- [YOUR GOAL]: Write out every one of the following rows exactly as they appear, without changing anything.

(Records from a collection of data)
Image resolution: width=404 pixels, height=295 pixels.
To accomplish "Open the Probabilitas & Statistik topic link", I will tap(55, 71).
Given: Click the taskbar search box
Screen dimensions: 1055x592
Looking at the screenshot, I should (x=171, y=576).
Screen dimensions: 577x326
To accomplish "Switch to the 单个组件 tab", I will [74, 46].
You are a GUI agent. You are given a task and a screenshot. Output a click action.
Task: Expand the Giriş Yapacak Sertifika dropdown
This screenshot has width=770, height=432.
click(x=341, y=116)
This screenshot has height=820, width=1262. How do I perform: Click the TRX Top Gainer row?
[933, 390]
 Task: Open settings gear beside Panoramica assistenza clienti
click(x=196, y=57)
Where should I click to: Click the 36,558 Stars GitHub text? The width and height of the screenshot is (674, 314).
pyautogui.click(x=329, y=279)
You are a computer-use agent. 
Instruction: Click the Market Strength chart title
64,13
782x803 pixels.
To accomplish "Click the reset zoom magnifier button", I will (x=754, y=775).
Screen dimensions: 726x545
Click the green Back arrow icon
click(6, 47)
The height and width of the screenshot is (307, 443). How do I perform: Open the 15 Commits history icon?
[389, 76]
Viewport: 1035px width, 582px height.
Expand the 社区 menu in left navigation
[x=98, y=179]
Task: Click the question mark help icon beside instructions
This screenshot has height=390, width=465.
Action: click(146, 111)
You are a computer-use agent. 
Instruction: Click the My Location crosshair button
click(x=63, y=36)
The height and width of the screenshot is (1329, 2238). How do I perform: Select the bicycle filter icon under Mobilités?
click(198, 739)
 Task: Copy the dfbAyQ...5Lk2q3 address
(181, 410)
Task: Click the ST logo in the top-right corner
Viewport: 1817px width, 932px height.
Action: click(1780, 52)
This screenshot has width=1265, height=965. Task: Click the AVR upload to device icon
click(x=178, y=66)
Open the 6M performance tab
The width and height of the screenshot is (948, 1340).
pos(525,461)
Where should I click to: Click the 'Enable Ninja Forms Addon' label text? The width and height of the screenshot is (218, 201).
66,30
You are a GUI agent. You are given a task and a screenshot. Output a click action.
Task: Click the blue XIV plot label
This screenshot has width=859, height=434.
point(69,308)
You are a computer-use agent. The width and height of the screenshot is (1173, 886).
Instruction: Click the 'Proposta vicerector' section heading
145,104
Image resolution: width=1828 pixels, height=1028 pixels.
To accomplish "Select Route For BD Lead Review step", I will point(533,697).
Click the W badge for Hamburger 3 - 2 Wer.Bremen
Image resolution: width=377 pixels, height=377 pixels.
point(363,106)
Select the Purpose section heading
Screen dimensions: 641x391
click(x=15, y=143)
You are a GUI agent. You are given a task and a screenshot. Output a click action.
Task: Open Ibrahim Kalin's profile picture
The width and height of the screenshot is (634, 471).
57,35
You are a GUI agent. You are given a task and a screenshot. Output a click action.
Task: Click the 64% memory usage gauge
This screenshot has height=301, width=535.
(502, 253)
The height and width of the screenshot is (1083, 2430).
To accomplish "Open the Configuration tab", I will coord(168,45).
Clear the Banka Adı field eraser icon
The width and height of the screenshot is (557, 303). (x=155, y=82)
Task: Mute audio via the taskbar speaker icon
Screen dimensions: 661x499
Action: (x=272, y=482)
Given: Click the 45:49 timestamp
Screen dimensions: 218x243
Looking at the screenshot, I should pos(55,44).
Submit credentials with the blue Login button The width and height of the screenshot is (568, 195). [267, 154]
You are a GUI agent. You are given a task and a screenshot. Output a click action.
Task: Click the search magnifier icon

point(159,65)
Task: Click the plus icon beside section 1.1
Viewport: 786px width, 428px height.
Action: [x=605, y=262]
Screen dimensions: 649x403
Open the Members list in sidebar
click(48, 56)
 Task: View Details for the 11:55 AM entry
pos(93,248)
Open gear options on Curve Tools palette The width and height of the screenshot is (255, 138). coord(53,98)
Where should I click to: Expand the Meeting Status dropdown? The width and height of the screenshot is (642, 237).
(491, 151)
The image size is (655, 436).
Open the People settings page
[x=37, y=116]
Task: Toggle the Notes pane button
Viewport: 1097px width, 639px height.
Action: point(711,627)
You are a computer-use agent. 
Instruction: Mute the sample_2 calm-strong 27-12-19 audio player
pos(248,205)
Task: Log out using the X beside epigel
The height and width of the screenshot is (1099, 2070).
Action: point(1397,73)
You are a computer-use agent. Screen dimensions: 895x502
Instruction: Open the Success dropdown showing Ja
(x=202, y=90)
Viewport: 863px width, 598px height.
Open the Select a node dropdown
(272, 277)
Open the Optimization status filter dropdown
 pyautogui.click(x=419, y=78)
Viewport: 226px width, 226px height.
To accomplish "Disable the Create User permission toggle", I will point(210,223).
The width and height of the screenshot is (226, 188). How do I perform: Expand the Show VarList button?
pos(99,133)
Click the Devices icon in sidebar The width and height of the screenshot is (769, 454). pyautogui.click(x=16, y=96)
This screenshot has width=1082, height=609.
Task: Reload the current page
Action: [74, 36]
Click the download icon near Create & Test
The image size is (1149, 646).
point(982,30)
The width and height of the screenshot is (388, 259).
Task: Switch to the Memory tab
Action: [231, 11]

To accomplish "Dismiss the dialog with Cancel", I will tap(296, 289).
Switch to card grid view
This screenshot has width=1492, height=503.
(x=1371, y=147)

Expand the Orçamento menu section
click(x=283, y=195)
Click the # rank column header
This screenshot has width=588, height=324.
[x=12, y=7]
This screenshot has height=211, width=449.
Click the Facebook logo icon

- [FULL RESPONSE]:
Image resolution: width=404 pixels, height=295 pixels.
To accomplish "Open the Probabilitas & Statistik topic link", I will tap(55, 71).
Given: Click the taskbar search box
Screen dimensions: 1055x592
Looking at the screenshot, I should (x=171, y=576).
Screen dimensions: 577x326
To accomplish "Switch to the 单个组件 tab", I will [74, 46].
You are a GUI agent. You are given a task and a screenshot. Output a click action.
Task: Expand the Giriş Yapacak Sertifika dropdown
This screenshot has width=770, height=432.
click(x=341, y=116)
This screenshot has height=820, width=1262. How do I perform: Click the TRX Top Gainer row?
[933, 390]
 Task: Open settings gear beside Panoramica assistenza clienti
click(x=196, y=57)
Where should I click to: Click the 36,558 Stars GitHub text? The width and height of the screenshot is (674, 314).
pyautogui.click(x=329, y=279)
You are a computer-use agent. 
Instruction: Click the Market Strength chart title
64,13
782x803 pixels.
To accomplish "Click the reset zoom magnifier button", I will (x=754, y=775).
Screen dimensions: 726x545
Click the green Back arrow icon
click(6, 47)
The height and width of the screenshot is (307, 443). How do I perform: Open the 15 Commits history icon?
[389, 76]
Viewport: 1035px width, 582px height.
Expand the 社区 menu in left navigation
[x=98, y=179]
Task: Click the question mark help icon beside instructions
This screenshot has height=390, width=465.
Action: click(146, 111)
You are a computer-use agent. 
Instruction: Click the My Location crosshair button
click(x=63, y=36)
The height and width of the screenshot is (1329, 2238). How do I perform: Select the bicycle filter icon under Mobilités?
click(198, 739)
 Task: Copy the dfbAyQ...5Lk2q3 address
(181, 410)
Task: Click the ST logo in the top-right corner
Viewport: 1817px width, 932px height.
Action: click(1780, 52)
This screenshot has width=1265, height=965. Task: Click the AVR upload to device icon
click(x=178, y=66)
Open the 6M performance tab
The width and height of the screenshot is (948, 1340).
pos(525,461)
Where should I click to: Click the 'Enable Ninja Forms Addon' label text? The width and height of the screenshot is (218, 201).
66,30
You are a GUI agent. You are given a task and a screenshot. Output a click action.
Task: Click the blue XIV plot label
This screenshot has width=859, height=434.
point(69,308)
You are a computer-use agent. The width and height of the screenshot is (1173, 886).
Instruction: Click the 'Proposta vicerector' section heading
145,104
Image resolution: width=1828 pixels, height=1028 pixels.
To accomplish "Select Route For BD Lead Review step", I will point(533,697).
Click the W badge for Hamburger 3 - 2 Wer.Bremen
Image resolution: width=377 pixels, height=377 pixels.
point(363,106)
Select the Purpose section heading
Screen dimensions: 641x391
click(x=15, y=143)
You are a GUI agent. You are given a task and a screenshot. Output a click action.
Task: Open Ibrahim Kalin's profile picture
The width and height of the screenshot is (634, 471).
57,35
You are a GUI agent. You are given a task and a screenshot. Output a click action.
Task: Click the 64% memory usage gauge
This screenshot has height=301, width=535.
(502, 253)
The height and width of the screenshot is (1083, 2430).
To accomplish "Open the Configuration tab", I will coord(168,45).
Clear the Banka Adı field eraser icon
The width and height of the screenshot is (557, 303). (x=155, y=82)
Task: Mute audio via the taskbar speaker icon
Screen dimensions: 661x499
Action: (x=272, y=482)
Given: Click the 45:49 timestamp
Screen dimensions: 218x243
Looking at the screenshot, I should pos(55,44).
Submit credentials with the blue Login button The width and height of the screenshot is (568, 195). [267, 154]
You are a GUI agent. You are given a task and a screenshot. Output a click action.
Task: Click the search magnifier icon

point(159,65)
Task: Click the plus icon beside section 1.1
Viewport: 786px width, 428px height.
Action: [x=605, y=262]
Screen dimensions: 649x403
Open the Members list in sidebar
click(48, 56)
 Task: View Details for the 11:55 AM entry
pos(93,248)
Open gear options on Curve Tools palette The width and height of the screenshot is (255, 138). coord(53,98)
Where should I click to: Expand the Meeting Status dropdown? The width and height of the screenshot is (642, 237).
(491, 151)
The image size is (655, 436).
Open the People settings page
[x=37, y=116]
Task: Toggle the Notes pane button
Viewport: 1097px width, 639px height.
Action: point(711,627)
You are a computer-use agent. 
Instruction: Mute the sample_2 calm-strong 27-12-19 audio player
pos(248,205)
Task: Log out using the X beside epigel
The height and width of the screenshot is (1099, 2070).
Action: point(1397,73)
You are a computer-use agent. Screen dimensions: 895x502
Instruction: Open the Success dropdown showing Ja
(x=202, y=90)
Viewport: 863px width, 598px height.
Open the Select a node dropdown
(272, 277)
Open the Optimization status filter dropdown
 pyautogui.click(x=419, y=78)
Viewport: 226px width, 226px height.
To accomplish "Disable the Create User permission toggle", I will point(210,223).
The width and height of the screenshot is (226, 188). How do I perform: Expand the Show VarList button?
pos(99,133)
Click the Devices icon in sidebar The width and height of the screenshot is (769, 454). pyautogui.click(x=16, y=96)
This screenshot has width=1082, height=609.
Task: Reload the current page
Action: [74, 36]
Click the download icon near Create & Test
The image size is (1149, 646).
point(982,30)
The width and height of the screenshot is (388, 259).
Task: Switch to the Memory tab
Action: [231, 11]

To accomplish "Dismiss the dialog with Cancel", I will tap(296, 289).
Switch to card grid view
This screenshot has width=1492, height=503.
(x=1371, y=147)

Expand the Orçamento menu section
click(x=283, y=195)
Click the # rank column header
This screenshot has width=588, height=324.
[x=12, y=7]
This screenshot has height=211, width=449.
Click the Facebook logo icon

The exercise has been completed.